◆ **REQUIRED WORK**
Change every occurrence of "Click" to "Select" throughout the listing below and reproduce it with nothing else altered, omitting the pictures.

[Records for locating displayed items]
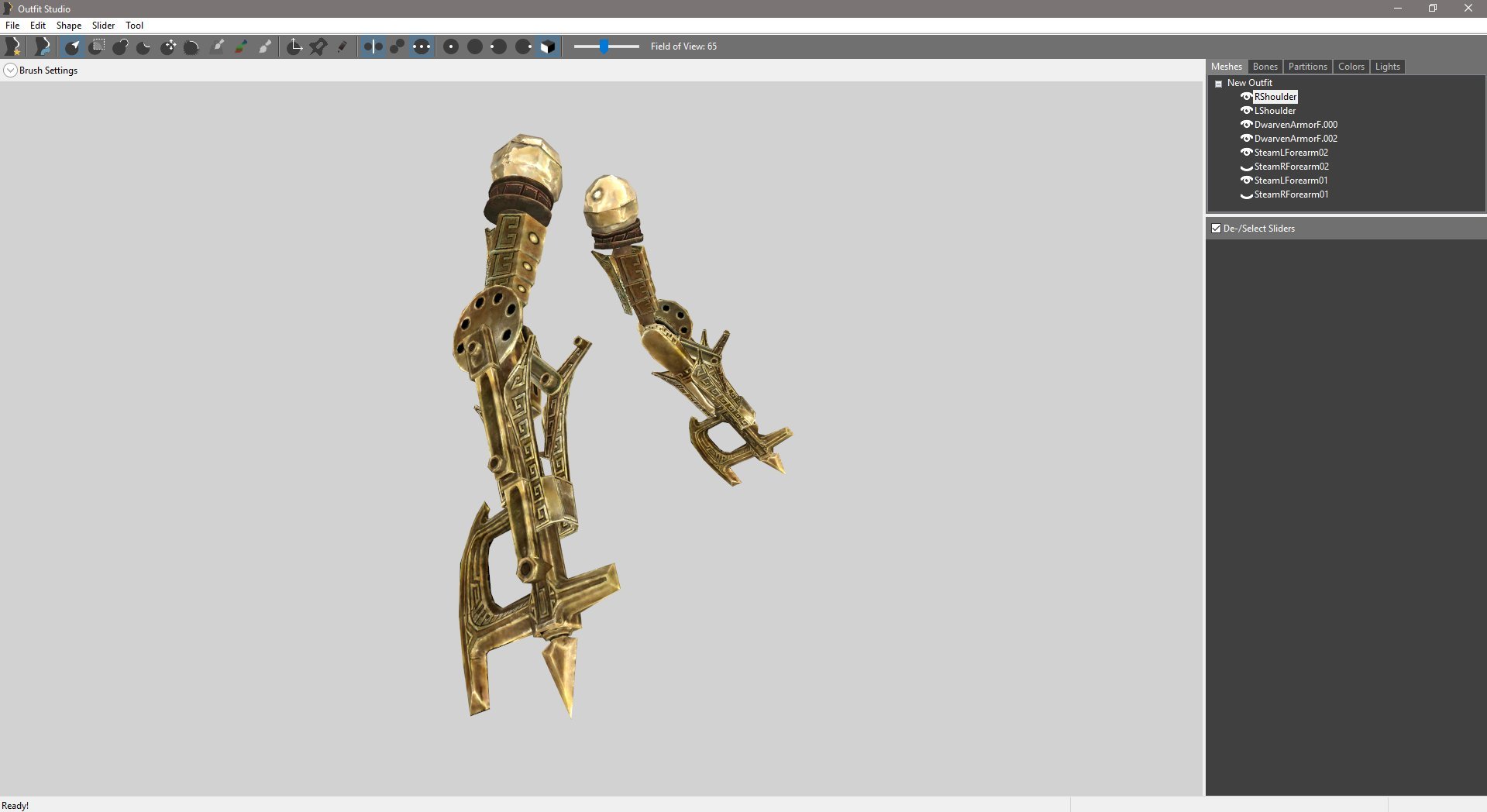Uncheck the De-/Select Sliders checkbox
Screen dimensions: 1487x812
[1216, 229]
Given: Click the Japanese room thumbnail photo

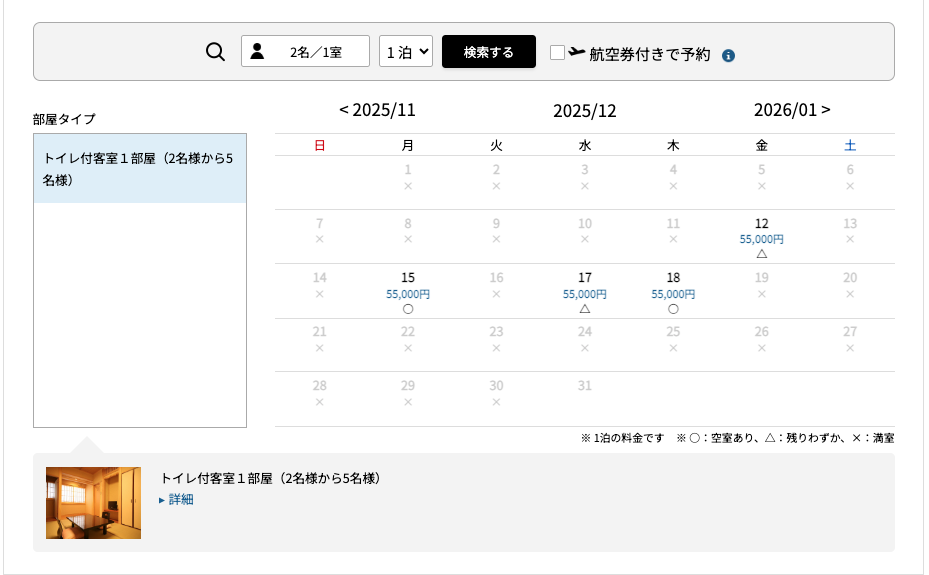Looking at the screenshot, I should 93,503.
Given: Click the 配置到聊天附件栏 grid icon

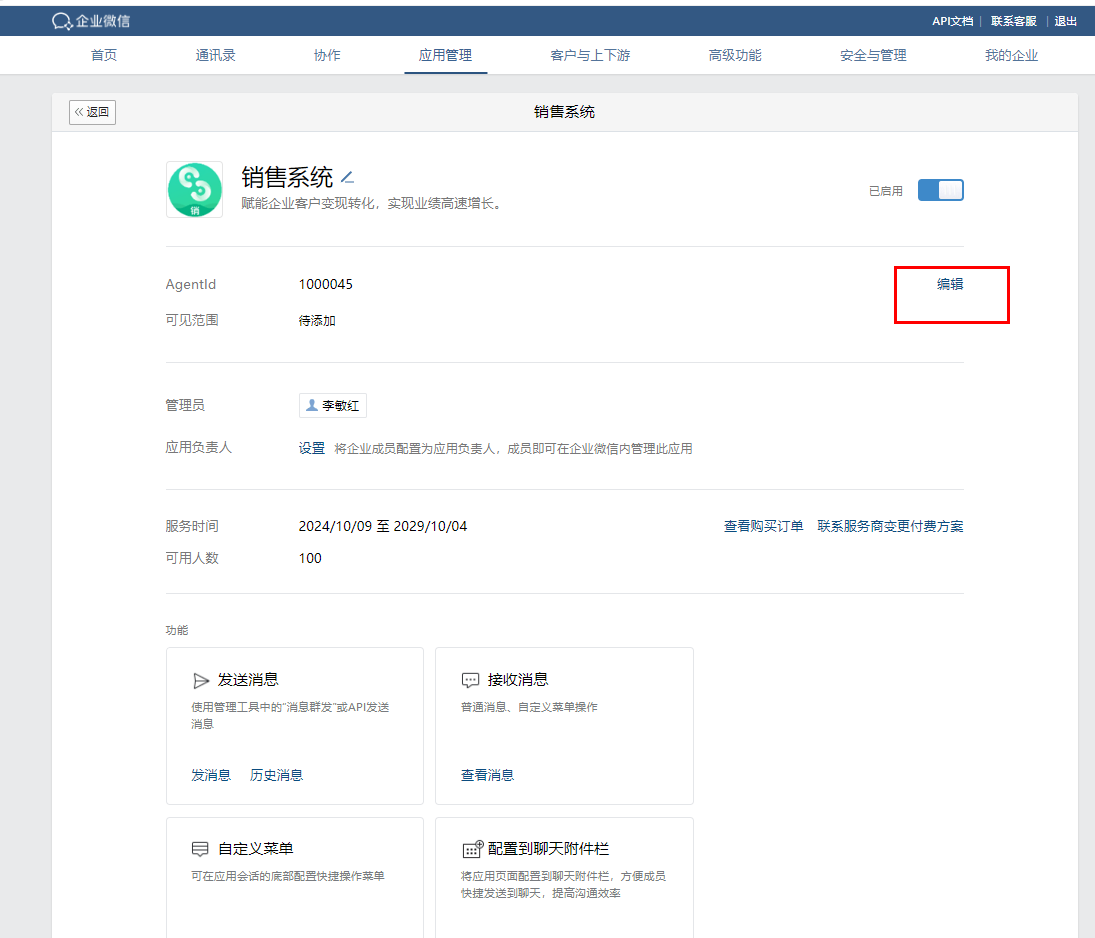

◆ **RESPONSE**
Uncheck the De-/Select Sliders checkbox
Screen dimensions: 1487x812
[1216, 229]
Given: Select the Japanese room thumbnail photo

Looking at the screenshot, I should 93,503.
Given: Select the 配置到聊天附件栏 grid icon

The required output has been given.